The respect liberals and conservatives alike showed Justice Scalia evaporated, as fiercely partisan politics prevailed. In the heat of a presidential debate that evening, the Republican presidential contenders declared the Senate would not, and should not, approve anyone nominated by President Obama. Senate Majority Leader Mitch McConnell (R-Ky.) said the same thing. Democrats responded quickly, calling the move unprecedented, unnecessary and harmful.
The passion is understandable. Justice Scalia’s death was unexpected. Over the past half-century, it has typically been retirement that pushes Supreme Court justices off the bench. In the past 80 years, only two justices have been confirmed in a presidential-election year — but both of those seats became vacant the prior year.
Democrats are correct that the Constitution requires the president to nominate Supreme Court justices. Republicans are correct that it is the Senate’s prerogative to advise and consent with respect to such nominees.
By the time Obama vets and nominates a candidate, and the Senate runs background checks, schedules hearings, sets a Judiciary Committee vote and sends a candidate to the floor, it could be fall of 2016. That’s if the Senate chooses to hold a vote on a presidential nomination — it’s under no obligation to do so.
In this highly partisan atmosphere, the first candidate may be unacceptable, regardless of credentials. So a late-2016 nomination might as well be an early 2017 nomination for the next president. If Democrats win the White House or make inroads in the Senate this fall, McConnell may regret that he didn’t consider Obama’s choice.
A more prudent option would be to let the nomination process play out. President Obama should be highly motivated to nominate a centrist candidate.

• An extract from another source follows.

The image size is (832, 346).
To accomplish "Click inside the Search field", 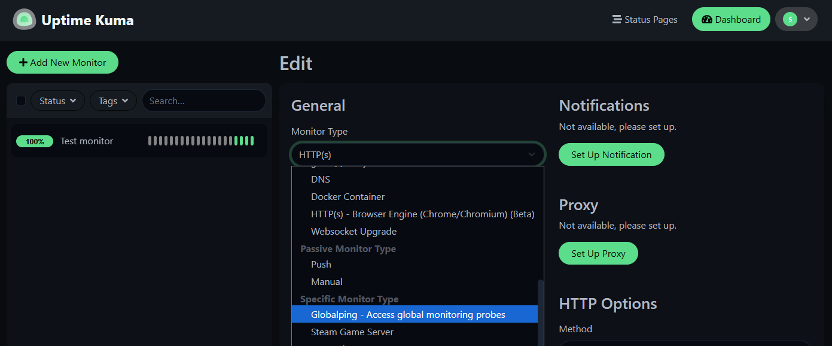I will click(203, 101).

Senators can show their respect for the Constitution and the process, while still investigating the nominee and orchestrating a full Judiciary Committee hearing. If the nominee is credible and survives the process without scandal, a vote would be appropriate.

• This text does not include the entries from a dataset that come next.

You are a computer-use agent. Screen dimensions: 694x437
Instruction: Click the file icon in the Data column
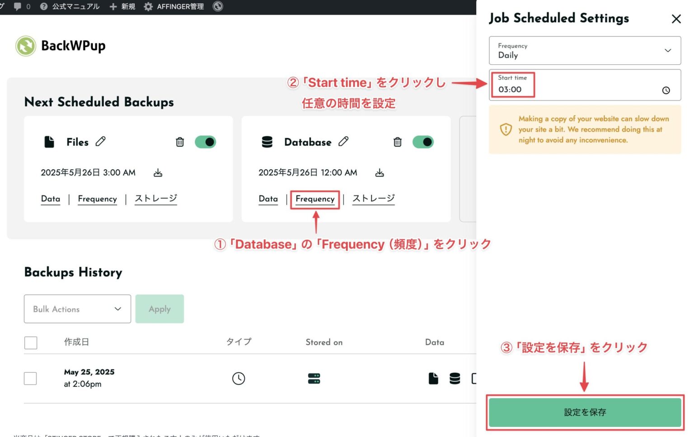pyautogui.click(x=433, y=378)
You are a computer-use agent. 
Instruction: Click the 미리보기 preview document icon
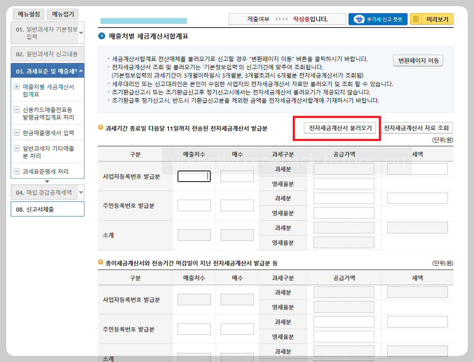(x=417, y=19)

During this nomination process, the Supreme Court will be less effective. Historically, many landmark decisions have been decided by one vote. Chief Justice John Roberts has already hinted that some of the cases may be held over for reargument until nine justices are seated. Others may simply be decided 4-4, allowing the appellate court decisions to stand.
Waiting a year to fill Justice Scalia’s vacant seat would both prolong national uncertainty and delay our nation from moving forward. And if we have another “Bush v. Gore”-style contested election with an eight-person court, today’s national fissures could become dangerously uncontrollable chasms.

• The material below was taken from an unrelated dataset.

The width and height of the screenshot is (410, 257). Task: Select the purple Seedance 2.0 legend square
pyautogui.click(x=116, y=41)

But there is one long-shot option that could defuse the situation: Seat a full court this year and allow it to do its work.
Justice Ruth Bader Ginsburg has health issues and faced some pressure in recent years to retire, so if she agreed to retire, then Obama could replace her with a justice who holds similarly liberal views.
It would be unorthodox and unprecedented, but Justice Ginsburg could initiate a deal to retire now with the understanding that Obama and Sen. McConnell could each have their ideological way by coming to an agreement on two nominees. (Both sides, for example, could be required to give the other side a limited number of choices, and the other party would choose one from the list.)
For this plan to work, either both or neither of the nominees would have to be confirmed. This solution requires a nontraditional discussion among Justice Ginsburg, Obama, and McConnell, and an unusual level of trust and publicity.
However, it is not unprecedented: Many political nominees to ambassadorships and other posts get through the nomination process only by being paired via political leadership deals with nominees from the other party.
More than 39 percent of Americans now self-identify as independents — a greater percentage than those who identify with either political party. Our future is too important for the shenanigans and absolutist positions the political parties are taking. No wonder the nonpartisan group No Labels is attracting so many Americans with its philosophy of breaking partisan gridlock.
This historic twist of a Supreme Court vacancy during a bitter presidential election year is not helpful for moving our nation forward. Reasonable leaders on both sides should start talking to one another and solving our biggest problems. And near the top of their list is finding reasonable solutions to keep our Supreme Court functioning effectively.